ELKO – A homeless man was found dead in a small wooden trough Sunday. He was 59 years old.
The man was a friend to the Underdog Street Ministries, who requested that he be left nameless until the next of kin had been notified.
The week prior, when the man didn’t show up for Underdog’s Friday dinner service or Sunday lunch — meals he almost never missed — organizers began to worry.
For three days, Kimberly Reece, who co-founded Underdog with her husband, Gary, as well as board member Ildy Timmons searched for the man, who had been seen last on Nov. 1.
Eventually, they reached a contact who knew where the man liked to sleep, near a boarded up building between Idaho Street and the warehouse district off Main Street.
Doubting a person would be inside, Timmons said she at first overlooked the trough, which is underneath an awning on the east side of the structure where the man was known to stay, and the search continued.
Amber Cooper McCoy, another friend of the man's, was also informed he might be in the area.
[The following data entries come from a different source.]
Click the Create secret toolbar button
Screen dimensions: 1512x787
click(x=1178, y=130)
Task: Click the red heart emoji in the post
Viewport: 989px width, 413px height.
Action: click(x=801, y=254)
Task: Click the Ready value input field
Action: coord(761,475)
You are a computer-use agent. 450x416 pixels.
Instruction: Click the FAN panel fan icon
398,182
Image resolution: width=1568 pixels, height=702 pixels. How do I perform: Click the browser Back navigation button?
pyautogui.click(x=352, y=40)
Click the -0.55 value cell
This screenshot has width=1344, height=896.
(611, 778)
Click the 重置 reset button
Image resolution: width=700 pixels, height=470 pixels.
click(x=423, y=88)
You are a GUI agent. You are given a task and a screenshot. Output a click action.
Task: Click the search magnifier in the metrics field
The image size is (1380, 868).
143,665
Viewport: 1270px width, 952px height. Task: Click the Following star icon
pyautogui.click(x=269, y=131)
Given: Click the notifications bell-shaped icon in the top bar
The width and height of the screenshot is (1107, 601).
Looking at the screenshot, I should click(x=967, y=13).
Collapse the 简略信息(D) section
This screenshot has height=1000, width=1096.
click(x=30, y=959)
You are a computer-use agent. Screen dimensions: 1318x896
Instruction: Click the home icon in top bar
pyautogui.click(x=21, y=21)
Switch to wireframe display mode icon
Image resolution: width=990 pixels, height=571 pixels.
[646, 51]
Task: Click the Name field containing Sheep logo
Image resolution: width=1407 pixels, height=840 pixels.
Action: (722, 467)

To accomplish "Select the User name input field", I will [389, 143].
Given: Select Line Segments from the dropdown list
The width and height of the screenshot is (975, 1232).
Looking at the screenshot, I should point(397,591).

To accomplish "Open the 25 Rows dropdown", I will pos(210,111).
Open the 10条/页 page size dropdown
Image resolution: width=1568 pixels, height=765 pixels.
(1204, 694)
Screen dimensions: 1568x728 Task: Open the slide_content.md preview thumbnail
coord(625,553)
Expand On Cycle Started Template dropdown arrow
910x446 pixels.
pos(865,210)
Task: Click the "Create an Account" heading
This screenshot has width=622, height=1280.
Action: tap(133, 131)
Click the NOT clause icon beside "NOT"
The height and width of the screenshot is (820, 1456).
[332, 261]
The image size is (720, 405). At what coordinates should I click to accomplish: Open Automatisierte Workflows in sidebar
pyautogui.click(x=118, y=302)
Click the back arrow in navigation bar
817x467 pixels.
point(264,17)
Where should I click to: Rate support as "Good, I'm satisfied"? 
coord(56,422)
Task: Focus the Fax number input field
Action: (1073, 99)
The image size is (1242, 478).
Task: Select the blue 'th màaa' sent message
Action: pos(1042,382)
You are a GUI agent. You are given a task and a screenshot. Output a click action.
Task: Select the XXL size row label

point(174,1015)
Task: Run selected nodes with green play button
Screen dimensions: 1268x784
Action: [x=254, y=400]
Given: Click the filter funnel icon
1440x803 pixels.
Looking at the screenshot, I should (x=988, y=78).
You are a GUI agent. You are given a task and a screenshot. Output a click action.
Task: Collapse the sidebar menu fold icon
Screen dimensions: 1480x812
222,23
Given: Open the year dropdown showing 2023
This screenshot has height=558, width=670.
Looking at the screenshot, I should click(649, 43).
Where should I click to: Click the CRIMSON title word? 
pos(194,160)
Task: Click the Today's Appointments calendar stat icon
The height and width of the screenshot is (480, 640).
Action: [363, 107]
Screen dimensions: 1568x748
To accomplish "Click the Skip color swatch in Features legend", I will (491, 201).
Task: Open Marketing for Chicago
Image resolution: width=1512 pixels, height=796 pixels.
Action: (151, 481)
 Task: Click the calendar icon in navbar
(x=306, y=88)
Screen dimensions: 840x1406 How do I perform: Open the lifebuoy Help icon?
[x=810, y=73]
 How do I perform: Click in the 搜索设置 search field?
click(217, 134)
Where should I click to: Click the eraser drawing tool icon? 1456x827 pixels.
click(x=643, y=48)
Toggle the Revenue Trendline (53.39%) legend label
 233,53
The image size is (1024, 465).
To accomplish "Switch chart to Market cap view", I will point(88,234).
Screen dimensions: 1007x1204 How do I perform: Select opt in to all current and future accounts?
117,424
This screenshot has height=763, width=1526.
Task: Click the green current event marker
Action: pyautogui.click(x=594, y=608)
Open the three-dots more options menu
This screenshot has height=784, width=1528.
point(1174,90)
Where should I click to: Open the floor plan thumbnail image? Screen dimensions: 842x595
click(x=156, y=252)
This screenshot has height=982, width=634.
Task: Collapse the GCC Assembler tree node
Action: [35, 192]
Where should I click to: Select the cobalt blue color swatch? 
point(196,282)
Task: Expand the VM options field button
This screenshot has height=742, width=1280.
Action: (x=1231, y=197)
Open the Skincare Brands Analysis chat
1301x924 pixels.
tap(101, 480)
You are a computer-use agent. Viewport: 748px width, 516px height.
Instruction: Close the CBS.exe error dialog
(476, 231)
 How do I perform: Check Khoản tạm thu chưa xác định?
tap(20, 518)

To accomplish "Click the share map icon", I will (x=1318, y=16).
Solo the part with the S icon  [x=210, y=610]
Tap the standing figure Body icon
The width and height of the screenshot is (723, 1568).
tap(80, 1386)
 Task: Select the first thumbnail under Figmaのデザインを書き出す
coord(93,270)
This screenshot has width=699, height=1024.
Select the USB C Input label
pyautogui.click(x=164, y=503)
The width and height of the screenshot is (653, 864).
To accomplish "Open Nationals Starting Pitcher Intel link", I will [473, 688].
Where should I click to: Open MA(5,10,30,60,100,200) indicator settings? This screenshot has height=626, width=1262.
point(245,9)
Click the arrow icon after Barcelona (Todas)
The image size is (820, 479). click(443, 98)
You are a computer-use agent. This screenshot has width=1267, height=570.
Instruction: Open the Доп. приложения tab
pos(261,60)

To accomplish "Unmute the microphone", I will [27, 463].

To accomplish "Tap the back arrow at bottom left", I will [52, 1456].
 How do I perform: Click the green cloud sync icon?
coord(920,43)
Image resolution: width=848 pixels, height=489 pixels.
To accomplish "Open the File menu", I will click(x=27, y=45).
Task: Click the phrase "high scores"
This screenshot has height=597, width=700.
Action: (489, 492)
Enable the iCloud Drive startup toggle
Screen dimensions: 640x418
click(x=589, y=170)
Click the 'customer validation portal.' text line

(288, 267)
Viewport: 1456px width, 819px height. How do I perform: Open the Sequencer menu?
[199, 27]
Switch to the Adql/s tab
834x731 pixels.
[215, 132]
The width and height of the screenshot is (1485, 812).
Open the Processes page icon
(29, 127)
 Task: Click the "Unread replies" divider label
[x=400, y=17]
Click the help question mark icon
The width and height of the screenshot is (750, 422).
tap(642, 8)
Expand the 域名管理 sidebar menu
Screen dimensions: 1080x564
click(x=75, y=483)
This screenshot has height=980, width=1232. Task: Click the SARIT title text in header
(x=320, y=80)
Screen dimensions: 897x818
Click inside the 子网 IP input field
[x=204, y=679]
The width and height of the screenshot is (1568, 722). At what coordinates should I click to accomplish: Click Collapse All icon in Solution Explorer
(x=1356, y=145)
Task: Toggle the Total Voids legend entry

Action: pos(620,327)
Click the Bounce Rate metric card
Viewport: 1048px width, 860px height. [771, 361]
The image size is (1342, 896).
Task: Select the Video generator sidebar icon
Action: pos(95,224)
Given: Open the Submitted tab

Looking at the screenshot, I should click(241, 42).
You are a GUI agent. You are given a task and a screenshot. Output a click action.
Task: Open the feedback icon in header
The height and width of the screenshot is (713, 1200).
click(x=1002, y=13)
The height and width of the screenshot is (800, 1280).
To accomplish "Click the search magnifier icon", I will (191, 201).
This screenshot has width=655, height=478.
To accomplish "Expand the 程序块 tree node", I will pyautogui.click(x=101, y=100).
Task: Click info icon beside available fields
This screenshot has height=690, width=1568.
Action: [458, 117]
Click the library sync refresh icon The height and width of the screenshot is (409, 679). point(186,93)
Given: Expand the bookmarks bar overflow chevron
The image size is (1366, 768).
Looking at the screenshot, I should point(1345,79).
McCoy found the man and contacted Timmons, according to Gary Reece.
Later, Timmons looked again and found him lying in the trough lifelessly.
“It was heartbreaking,” she said. “That’s where this poor guy had been sleeping.”
Gary and Kimberly Reece said they’d known the man for about three years. He was respectful, they said, and he loved to tell jokes. His company would be missed, they added.
“He was part of our (Underdog) family,” Kimberly Reece said.
Coroner Bill Webb said the deceased’s body showed no signs of foul play. He said the man’s death could have been due to exposure as well as medical problems.
The homeless man had broken his ankle when he stepped in a hole a few months ago, Kimberly Reece said, and he suffered an infection.
Underdog offered him new socks, though members said he never asked for anything.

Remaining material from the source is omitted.